Charles Dominic Plater was born in London in 1875 and was entered the Jesuit novitiate at Roehampton in 1894, going on to read Greats at Oxford University. Whilst still training to become a Jesuit priest, he began writing and speaking about the situation of working-class men in an industrial and capitalist society. This would become the cause of his life: the pursuit of social justice through education.

At this time, social reform for working people was so necessary that the current pope, Pope Leo XIII wrote an encyclical ‘on capital and labour’, in which he wrote:

‘ ...a small number of very rich men have been able to lay upon the teeming masses of the laboring poor a yoke little better than that of slavery itself.’ Pope Leo XIII, Rerum Novarum

Fr Plater was inspired by this and became a part of the Catholic Social Movement in the Church that was growing in Europe. In this spirit, he began a ministry for working men. This ministry was both to provide them with both spiritual nourishment, through retreats and the Spiritual Exercises of St Ignatius, and education, through lectures, courses and local Catholic Social Teaching study groups.

During this time, Fr Plater was also teaching at Oxford, and his charismatic character endeared him to his students.

‘ … the Master’s stren­uous campaign for social justice was mainly exer­cised during the lengthy Oxford vacations, and that alongside it, he was also deeply devoted to his small community of scholastics, with whom he often shared recreation in rowing, swim­ming and picnicking by the river. They, in turn, affectionately showed their solidarity and loyalty to him by making allowance for his absences and frequent periods of obvious ex­haustion resulting from his apostolic efforts.
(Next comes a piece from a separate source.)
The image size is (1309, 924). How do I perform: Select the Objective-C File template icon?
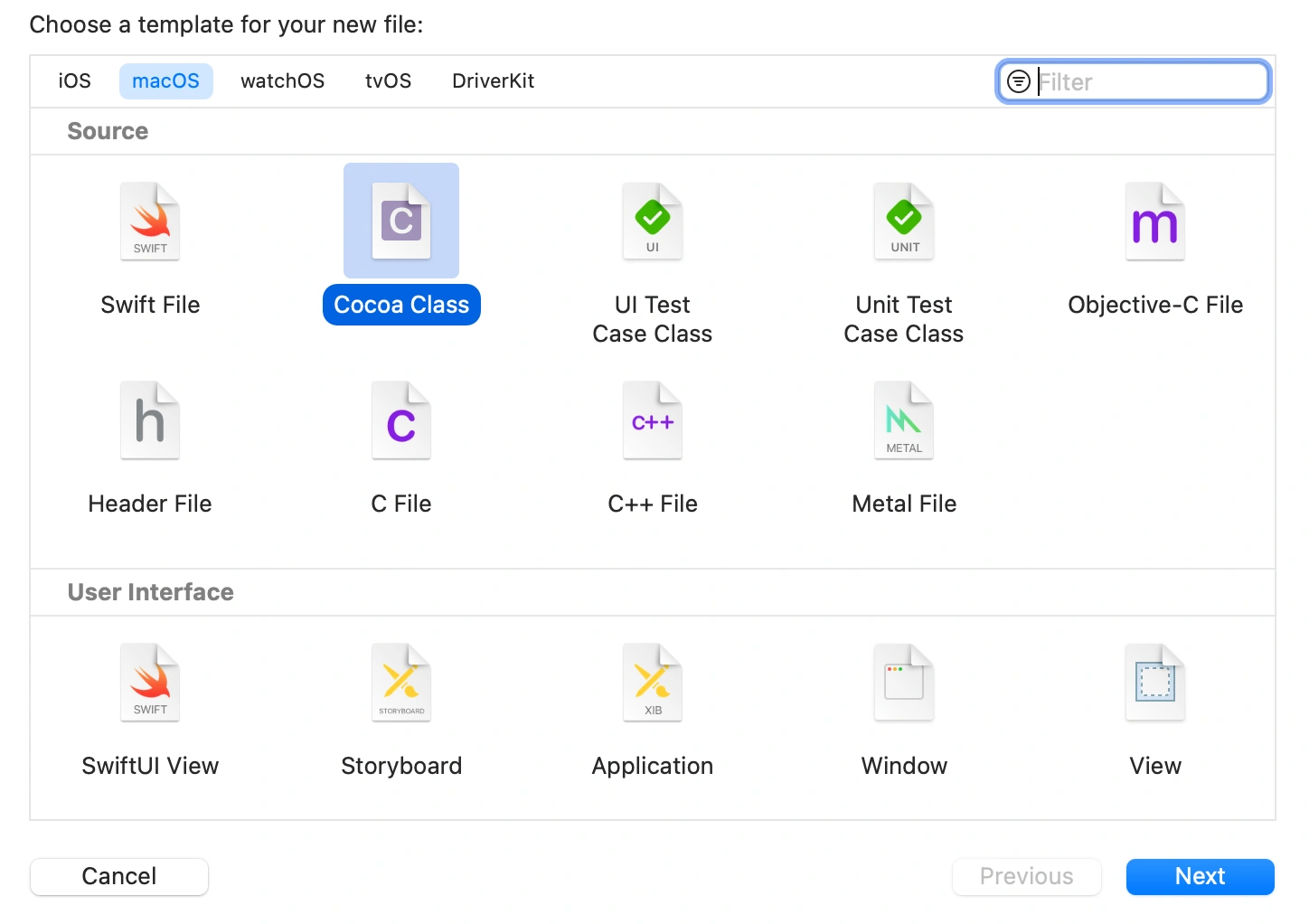click(x=1155, y=222)
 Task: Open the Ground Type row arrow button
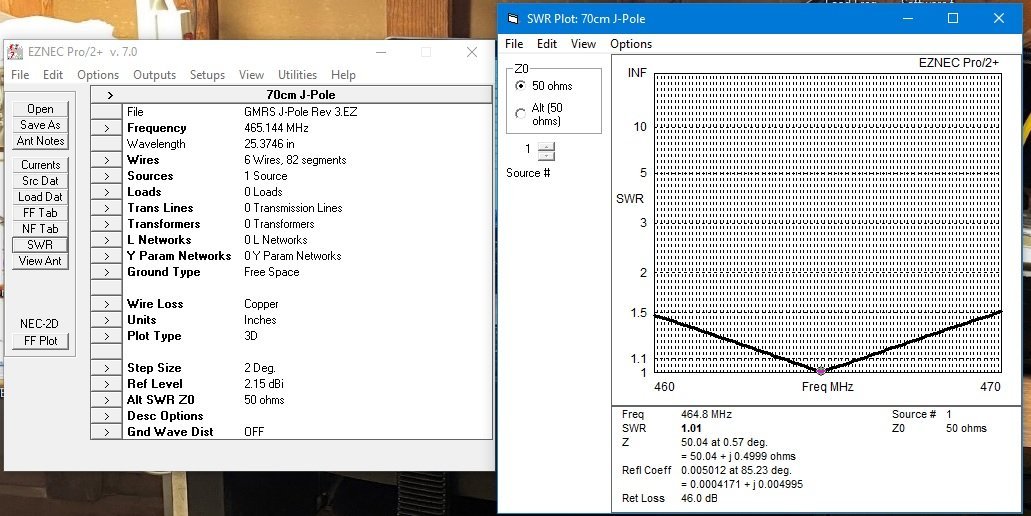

And, of course, his men must have received continual inspiration and encouragement from the powerful example of their Master’s apostolic zeal.’ (1)

When World War I broke out, Fr Plater found a new ministry - to the wounded and hospitalised military. Oxford and its many colleges were turned into a military camp with a constant stream of soldiers passing through, to and from battle. Fr Plater’s unique way of accompanying these wounded or traumatised soldiers tells us a lot about his character. He befriended them with his loyal bulldog, Jimmy. Jimmy was Fr Plater’s constant companion, often referred to as ‘the Jesuit dog’ or ‘the famous RC dog.’ Some records speak of these encounters.

‘Everyone knows how terribly difficult it often is to begin a conversation with shy young men, or with men who, young or not, are awkward during their first encounter with a priest, especially those, indeed, who most need a priest! … Jimmy always breaks the ice. Within a minute of making his acquaintance, they find themselves talking, like old friends, to his master. No one forgets him; in the very numerous letters I still receive from ex-cadets … he is always inquired after; and, in the case of men sick in hospital, I expect, to see him perform his antics was as health-giving a spectacle as to see St Ignatius dance (as once he did) the fandango in an infirmary.’ (2)

Fr Plater loved his dog Jimmy to the point of writing a poem about him - its first verse is:

‘I'm Jim the bull dog. Candid friends remarkThey wouldn't care to meet me in the dark. My face perhaps is ugly. I don't mind it,I have the happiness to be behind it.' (3)

In 1920, Fr Plater was sent to Malta to recover his health. His constant ministry had left him in a state of burnout. Only a year later, at the age of 45, he would die in Malta. After giving a talk he went to minister to a sailor, operating from a state of exhaustion.

‘While in the sailor’s room, Plater suddenly lifted his hand to his head and would have fallen down had the sailor not been quick enough to hold him up. A peaceful smile came to his face and he died performing his last act of caring love. Plater’s last hours came as an appropriate crowning of a whole life spent in the service of his fel­low men.’ (4)

He was honoured nine months after his death by the foundation of the Catholic Workers’ College, which subsequently became Plater College, Oxford. The college offered educational opportunities – with an emphasis on Catholic Social Teaching – to those who were in the working world or who had seen their studies interrupted. Plater College helped generations of Catholic lay adults to become active leaders in their communities.

The college closed in 2005 and just a year later The Charles Plater Trust was established, managing the endowment from the sale of the Plater College building through the awarding and administration of grants to social action projects throughout England and Wales.


1) Mangion, Fabian, ‘Charles Dominic Plater, SJ (1875-1921): on the centenary of his death’ from the ‘Times of Malta’, 2021. 2)  Somerset, Rebecca, British Jesuit Archives. 3) Somerset 4)  Mangion
Chiles, Dennis ‘A Silken Thread: The History of Plater College’, 1996.
The New Catholic Encyclopaedia, 1981.